# MATERIAL PROVIDED
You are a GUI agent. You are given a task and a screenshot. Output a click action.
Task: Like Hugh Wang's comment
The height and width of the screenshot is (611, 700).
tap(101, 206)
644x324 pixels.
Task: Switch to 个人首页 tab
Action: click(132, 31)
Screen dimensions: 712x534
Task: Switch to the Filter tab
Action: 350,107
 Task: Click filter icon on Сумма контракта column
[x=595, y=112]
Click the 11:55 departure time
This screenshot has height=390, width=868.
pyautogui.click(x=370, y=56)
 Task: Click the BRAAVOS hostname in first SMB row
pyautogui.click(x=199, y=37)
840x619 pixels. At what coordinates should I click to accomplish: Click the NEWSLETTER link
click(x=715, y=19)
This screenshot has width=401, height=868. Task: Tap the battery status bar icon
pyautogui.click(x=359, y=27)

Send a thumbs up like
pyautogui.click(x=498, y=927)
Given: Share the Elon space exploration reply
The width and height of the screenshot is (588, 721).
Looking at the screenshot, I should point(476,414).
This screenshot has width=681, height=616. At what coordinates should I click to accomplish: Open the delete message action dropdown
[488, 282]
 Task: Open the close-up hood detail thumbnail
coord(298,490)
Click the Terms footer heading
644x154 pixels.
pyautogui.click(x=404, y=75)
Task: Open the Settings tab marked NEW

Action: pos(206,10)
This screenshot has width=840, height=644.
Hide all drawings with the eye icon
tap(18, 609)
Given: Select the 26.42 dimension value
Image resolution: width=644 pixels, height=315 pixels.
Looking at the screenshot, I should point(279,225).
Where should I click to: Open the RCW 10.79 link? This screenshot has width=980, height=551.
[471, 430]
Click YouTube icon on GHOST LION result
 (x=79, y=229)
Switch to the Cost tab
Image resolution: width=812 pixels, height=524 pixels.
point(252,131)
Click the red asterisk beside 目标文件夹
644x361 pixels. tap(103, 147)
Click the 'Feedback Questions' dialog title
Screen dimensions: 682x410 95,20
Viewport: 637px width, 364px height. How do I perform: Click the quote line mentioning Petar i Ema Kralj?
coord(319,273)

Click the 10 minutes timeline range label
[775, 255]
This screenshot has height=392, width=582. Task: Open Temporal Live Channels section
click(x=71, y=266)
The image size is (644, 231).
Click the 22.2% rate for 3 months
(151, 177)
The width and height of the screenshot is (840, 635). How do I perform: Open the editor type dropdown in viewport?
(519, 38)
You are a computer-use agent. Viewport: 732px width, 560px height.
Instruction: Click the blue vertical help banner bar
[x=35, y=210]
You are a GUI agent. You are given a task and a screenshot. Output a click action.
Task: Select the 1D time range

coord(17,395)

# EXERCISE AIM
Please repeat every record above word for word.

# COMPLETED TASK
You are a GUI agent. You are given a task and a screenshot. Output a click action.
Task: Like Hugh Wang's comment
The height and width of the screenshot is (611, 700).
tap(101, 206)
644x324 pixels.
Task: Switch to 个人首页 tab
Action: click(132, 31)
Screen dimensions: 712x534
Task: Switch to the Filter tab
Action: 350,107
 Task: Click filter icon on Сумма контракта column
[x=595, y=112]
Click the 11:55 departure time
This screenshot has height=390, width=868.
pyautogui.click(x=370, y=56)
 Task: Click the BRAAVOS hostname in first SMB row
pyautogui.click(x=199, y=37)
840x619 pixels. At what coordinates should I click to accomplish: Click the NEWSLETTER link
click(x=715, y=19)
This screenshot has width=401, height=868. Task: Tap the battery status bar icon
pyautogui.click(x=359, y=27)

Send a thumbs up like
pyautogui.click(x=498, y=927)
Given: Share the Elon space exploration reply
The width and height of the screenshot is (588, 721).
Looking at the screenshot, I should point(476,414).
This screenshot has width=681, height=616. At what coordinates should I click to accomplish: Open the delete message action dropdown
[488, 282]
 Task: Open the close-up hood detail thumbnail
coord(298,490)
Click the Terms footer heading
644x154 pixels.
pyautogui.click(x=404, y=75)
Task: Open the Settings tab marked NEW

Action: pos(206,10)
This screenshot has width=840, height=644.
Hide all drawings with the eye icon
tap(18, 609)
Given: Select the 26.42 dimension value
Image resolution: width=644 pixels, height=315 pixels.
Looking at the screenshot, I should point(279,225).
Where should I click to: Open the RCW 10.79 link? This screenshot has width=980, height=551.
[471, 430]
Click YouTube icon on GHOST LION result
 (x=79, y=229)
Switch to the Cost tab
Image resolution: width=812 pixels, height=524 pixels.
point(252,131)
Click the red asterisk beside 目标文件夹
644x361 pixels. tap(103, 147)
Click the 'Feedback Questions' dialog title
Screen dimensions: 682x410 95,20
Viewport: 637px width, 364px height. How do I perform: Click the quote line mentioning Petar i Ema Kralj?
coord(319,273)

Click the 10 minutes timeline range label
[775, 255]
This screenshot has height=392, width=582. Task: Open Temporal Live Channels section
click(x=71, y=266)
The image size is (644, 231).
Click the 22.2% rate for 3 months
(151, 177)
The width and height of the screenshot is (840, 635). How do I perform: Open the editor type dropdown in viewport?
(519, 38)
You are a computer-use agent. Viewport: 732px width, 560px height.
Instruction: Click the blue vertical help banner bar
[x=35, y=210]
You are a GUI agent. You are given a task and a screenshot. Output a click action.
Task: Select the 1D time range

coord(17,395)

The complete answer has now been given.